À PROPOS DE LA CONSIGNE:
Reprenez l'entretien sur les assiégés de Gaza ci-dessous et rédigez-en la suite à partir de sa dernière phrase.

EXTRAIT PRÉSENTÉ:

Le MAGue : Les Palestiniens de Gaza auront-ils un autre choix que celui de mourir les armes à la main ?

François Balland : Des assiégés se trouvent généralement devant trois devenirs : la destruction par l’assiégeant, la capitulation, la tentative de fuite. La fuite hors de Gaza en Égypte supposerait que le gouvernement du Caire accepte la présence du Hamas sur son sol, ce qui est fort improbable. La fuite par la mer, après un
cessez-le-feu, sur des navires de pays tiers, comme ceux de la France, pose deux nouveaux problèmes : d’abord Israël devrait alors reconnaître qu’il ne maîtrise plus le trafic maritime avec Gaza, ensuite et surtout si cette évacuation devait être limitée aux civils, comment faire la distinction avec des combattants du Hamas qui souvent n’ont pas d’uniformes ? Cela rappelle le problème de l’évacuation de Beyrouth par l’Organisation de Libération de la Palestine (OLP), en 1982-83 sur des navires en partie français. Il reste alors l’option de la capitulation : victoire a priori pour Israël, mais en fait un cadeau empoisonné, car que faire des combattants du Hamas ? Les emprisonner à vie, avec tous les risques de représailles que cela engendre ? On est bien là dans une situation différente de celle de la capitulation de von Paulus à Stalingrad début 1943. Cette capitulation était tout bénéfice pour Staline et l’URSS, et le début de la fin pour l’Allemagne hitlérienne. Une capitulation du Hamas ne serait qu’un répit plein d’embûches pour Israël.

ENREGISTREMENTS FOURNIS:
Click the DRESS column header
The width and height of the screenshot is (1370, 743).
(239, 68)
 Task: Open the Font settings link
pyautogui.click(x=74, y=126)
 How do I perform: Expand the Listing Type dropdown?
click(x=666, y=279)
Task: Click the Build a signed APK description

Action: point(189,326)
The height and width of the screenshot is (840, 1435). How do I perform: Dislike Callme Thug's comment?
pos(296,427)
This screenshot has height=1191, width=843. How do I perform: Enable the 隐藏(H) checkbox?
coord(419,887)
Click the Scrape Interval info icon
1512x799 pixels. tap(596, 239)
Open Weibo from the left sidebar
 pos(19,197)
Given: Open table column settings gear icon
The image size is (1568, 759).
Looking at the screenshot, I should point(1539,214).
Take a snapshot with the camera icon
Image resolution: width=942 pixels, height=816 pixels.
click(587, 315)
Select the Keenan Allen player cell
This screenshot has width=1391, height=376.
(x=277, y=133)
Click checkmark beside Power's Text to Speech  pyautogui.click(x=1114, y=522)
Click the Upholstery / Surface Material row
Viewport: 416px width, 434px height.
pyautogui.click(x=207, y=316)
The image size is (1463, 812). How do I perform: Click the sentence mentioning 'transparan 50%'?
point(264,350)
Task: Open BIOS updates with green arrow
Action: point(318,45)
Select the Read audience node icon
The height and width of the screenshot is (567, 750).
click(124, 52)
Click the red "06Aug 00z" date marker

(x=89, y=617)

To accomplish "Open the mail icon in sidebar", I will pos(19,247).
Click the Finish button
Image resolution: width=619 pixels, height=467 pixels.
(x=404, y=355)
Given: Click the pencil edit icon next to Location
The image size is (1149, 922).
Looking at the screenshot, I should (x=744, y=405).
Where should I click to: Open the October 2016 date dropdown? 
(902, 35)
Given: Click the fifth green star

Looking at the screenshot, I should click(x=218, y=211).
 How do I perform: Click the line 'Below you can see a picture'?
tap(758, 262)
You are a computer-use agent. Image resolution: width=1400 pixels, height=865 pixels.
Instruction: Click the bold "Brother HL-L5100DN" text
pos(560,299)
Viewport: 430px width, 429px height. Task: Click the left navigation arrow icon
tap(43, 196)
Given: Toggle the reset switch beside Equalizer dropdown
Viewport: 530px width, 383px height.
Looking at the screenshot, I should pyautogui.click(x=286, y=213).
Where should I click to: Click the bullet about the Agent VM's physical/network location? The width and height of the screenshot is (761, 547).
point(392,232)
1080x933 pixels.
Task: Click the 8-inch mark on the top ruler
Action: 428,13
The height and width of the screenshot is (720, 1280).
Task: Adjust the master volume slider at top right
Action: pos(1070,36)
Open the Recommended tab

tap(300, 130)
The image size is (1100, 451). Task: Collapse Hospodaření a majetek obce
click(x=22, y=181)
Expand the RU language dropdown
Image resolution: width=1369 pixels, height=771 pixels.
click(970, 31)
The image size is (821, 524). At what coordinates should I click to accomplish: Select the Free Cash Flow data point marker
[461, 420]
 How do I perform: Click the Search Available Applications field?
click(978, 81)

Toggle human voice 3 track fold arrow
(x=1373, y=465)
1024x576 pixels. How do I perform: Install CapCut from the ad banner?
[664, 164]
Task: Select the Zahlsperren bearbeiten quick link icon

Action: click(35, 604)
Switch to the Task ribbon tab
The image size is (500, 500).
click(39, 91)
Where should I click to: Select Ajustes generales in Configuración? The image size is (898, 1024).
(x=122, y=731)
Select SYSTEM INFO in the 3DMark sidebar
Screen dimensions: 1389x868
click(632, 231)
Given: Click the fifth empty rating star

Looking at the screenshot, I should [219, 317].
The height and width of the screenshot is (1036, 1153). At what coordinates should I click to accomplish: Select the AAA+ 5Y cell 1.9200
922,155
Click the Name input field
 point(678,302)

RÉPONSE À L'EXERCICE:
Le MAGue : Les miliciens du Hamas apparaissant assiégés dans Gaza, pourquoi Tsahal hésite-t-elle à investir les lieux ?

François Balland : C’est la question du seuil tacite à ne pas dépasser dans les guerres contemporaines. Déjà lors de la guerre de Corée, des Américains ont évoqué l’utilisation de l’arme atomique pour gagner rapidement et nettement la guerre. Lors de la guerre du Vietnam ensuite, le même débat eut lieu : pourquoi ne pas atomiser Hanoï, ou bien au moins bombarder le Nord Vietnam avec des gaz, ou avec des armes conventionnelles si massivement utilisées que Hanoï aurait dû demander grâce ? Utiliser un armement disproportionné contre un ennemi évidemment plus faible se retournerait moralement contre l’utilisateur, et cela légitimerait toutes les réactions dans le monde, même les plus violentes. Si Israël écrase Gaza sous les chars, il n’est plus en position d’autodéfense face aux provocations du Hamas, il devient la brute méchante qui profite de sa supériorité pour détruire le faible.

Le MAGue : Les parties en conflit en viendront-elles à une éventuelle issue à une paix des braves et un règlement négocié ?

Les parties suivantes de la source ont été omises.